It seems to me at least, yes. You still need ptxas, but this piece of Software technically isn't deployed in the datacenter, if you AOT compile your kernels. Its usage seems more than fine, especially considering you could just run it on a system without Nvidia GPUs or old Tesla GPUs while still targeting eg. sm_89. If using ptxas compiled kernels in the datacenter counts as indirect datacenter usage, I don't know. Also, technically you are never presented with the GeForce software license during the CUDA download and installation process, which sparks the question if it is even applicable. In this case, all you would need is the open source driver and you could stuff as many consumer GPUs in your datacenter as you want. However, it technically governs all software downloadable from nvidia.com. I'm no legal expert if this matters, but I would assume consumers would be fine, but companies may be held to a higher standard of seeking out licenses which might govern what they are about to use.

why_only_15 · a year ago

Specifically the clause is that you cannot use their consumer cards (e.g. RTX 4090) in datacenters.

paulmd · a year ago

use the open kernel driver, which is MIT/GPL and thus cannot impose usage restrictions.

it's worth noting that "NVIDIA software stack" is an imprecise term. the driver is the part that has the datacenter usage term, and the open-kernel-driver bypasses that. the CUDA stack itself does not have the datacenter driver clause, the only caveat is that you can't run it on third-party hardware. So ZLUDA/GpuOcelot is still verboten, if you are using the CUDA libraries.

https://docs.nvidia.com/cuda/eula/index.html

Q6T46nT668w6i3m · a year ago

CUDA is ubiquitous in science and an open source alternative to the CUDA runtime is useful, even if the use is limited to verifying expected behavior.

jedberg · a year ago

Step 1: Run on NVIDIA gpus until it works just as well as real CUDA.

Step 2: Port to other GPUs.

At least I assume that is the plan.

chii · a year ago

> Step 2: Port to other GPUs.

why not do this first? because the existing closed sourced CUDA already runs well on nvidia chips. Replicating it with an open stack, while ideologically useful, is going to sap resources away from the porting of it to other GPUs (where the real value can be had - by stopping the nvidia monopoly on ai chips).

kstenerud · a year ago

I think the point of Linux is to run it on non-Intel CPUs. Once you have to buy Intel CPUs what's the point.

lambdaone · a year ago

You have it exactly backwards. The original goal of Linux was to create a Unix-like operating system on Linus Torvald's own Intel 80386 PC. Once the original Linux had been created, it was then ported to other CPUs. The joy of a portable operating system is that you can run it on any CPU, including Intel CPUs.

Deleted Comment

btbuildem · a year ago

> Once you already bought the NVIDIA cards what’s the point

Good luck getting a multi-user GPU setup going, for example.
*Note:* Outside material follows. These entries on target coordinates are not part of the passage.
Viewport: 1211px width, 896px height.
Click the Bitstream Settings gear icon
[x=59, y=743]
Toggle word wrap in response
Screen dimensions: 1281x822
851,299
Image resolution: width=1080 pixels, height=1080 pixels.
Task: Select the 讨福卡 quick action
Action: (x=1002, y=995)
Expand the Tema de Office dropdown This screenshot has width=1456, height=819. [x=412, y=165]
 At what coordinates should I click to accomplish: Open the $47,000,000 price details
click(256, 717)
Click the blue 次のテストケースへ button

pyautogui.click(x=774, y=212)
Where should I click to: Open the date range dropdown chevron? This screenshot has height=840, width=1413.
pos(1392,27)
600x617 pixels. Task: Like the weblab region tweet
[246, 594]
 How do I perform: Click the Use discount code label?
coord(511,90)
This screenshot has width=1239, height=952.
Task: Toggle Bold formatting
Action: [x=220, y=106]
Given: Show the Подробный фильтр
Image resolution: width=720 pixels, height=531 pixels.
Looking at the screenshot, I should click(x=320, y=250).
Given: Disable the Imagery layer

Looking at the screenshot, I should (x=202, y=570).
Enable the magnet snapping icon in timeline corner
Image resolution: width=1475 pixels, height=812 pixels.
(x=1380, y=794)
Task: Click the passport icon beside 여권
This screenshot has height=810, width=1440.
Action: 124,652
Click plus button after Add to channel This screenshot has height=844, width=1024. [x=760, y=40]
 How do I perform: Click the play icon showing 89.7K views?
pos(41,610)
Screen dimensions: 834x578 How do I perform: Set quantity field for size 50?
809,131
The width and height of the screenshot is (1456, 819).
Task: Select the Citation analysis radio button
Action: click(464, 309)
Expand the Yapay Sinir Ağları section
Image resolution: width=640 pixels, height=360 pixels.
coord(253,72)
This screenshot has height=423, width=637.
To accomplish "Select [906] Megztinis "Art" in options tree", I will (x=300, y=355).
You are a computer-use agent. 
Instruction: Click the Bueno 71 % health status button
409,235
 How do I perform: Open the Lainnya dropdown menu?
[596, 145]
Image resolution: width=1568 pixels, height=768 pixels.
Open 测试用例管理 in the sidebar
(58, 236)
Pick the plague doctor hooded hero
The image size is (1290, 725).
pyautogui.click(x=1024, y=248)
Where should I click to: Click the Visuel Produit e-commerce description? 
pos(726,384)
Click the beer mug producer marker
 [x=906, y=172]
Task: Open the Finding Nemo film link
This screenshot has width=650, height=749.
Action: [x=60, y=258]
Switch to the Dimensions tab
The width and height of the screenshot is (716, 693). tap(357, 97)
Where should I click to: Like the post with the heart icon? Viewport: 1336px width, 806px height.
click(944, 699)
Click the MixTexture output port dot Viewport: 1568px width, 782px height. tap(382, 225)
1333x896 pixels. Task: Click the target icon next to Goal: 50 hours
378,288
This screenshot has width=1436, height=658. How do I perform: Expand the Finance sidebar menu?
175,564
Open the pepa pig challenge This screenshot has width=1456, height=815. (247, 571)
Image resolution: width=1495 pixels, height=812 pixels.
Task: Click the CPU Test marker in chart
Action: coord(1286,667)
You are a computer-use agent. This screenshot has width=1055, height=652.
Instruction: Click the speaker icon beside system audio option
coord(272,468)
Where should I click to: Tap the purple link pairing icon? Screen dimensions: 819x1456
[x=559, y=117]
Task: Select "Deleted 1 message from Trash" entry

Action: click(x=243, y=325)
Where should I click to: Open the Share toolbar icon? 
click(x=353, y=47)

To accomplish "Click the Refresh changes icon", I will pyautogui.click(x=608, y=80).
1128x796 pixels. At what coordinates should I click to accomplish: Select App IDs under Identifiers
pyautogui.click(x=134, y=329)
It super sucks when the hardware is capable, but licensing doesn't "allow" it.

jokoon · a year ago

I guess this framework was made by amd engineers.

Anyway I wonder why amd never challenged nvidia on that market... It smells a bit like amd and nvidia secretly agreed to not compete against each other.

Opencl exists but is abandoned.

heavyset_go · a year ago

The closed platform is not without its pitfalls.

actionfromafar · a year ago

Yeah like running Linux on a MacBook…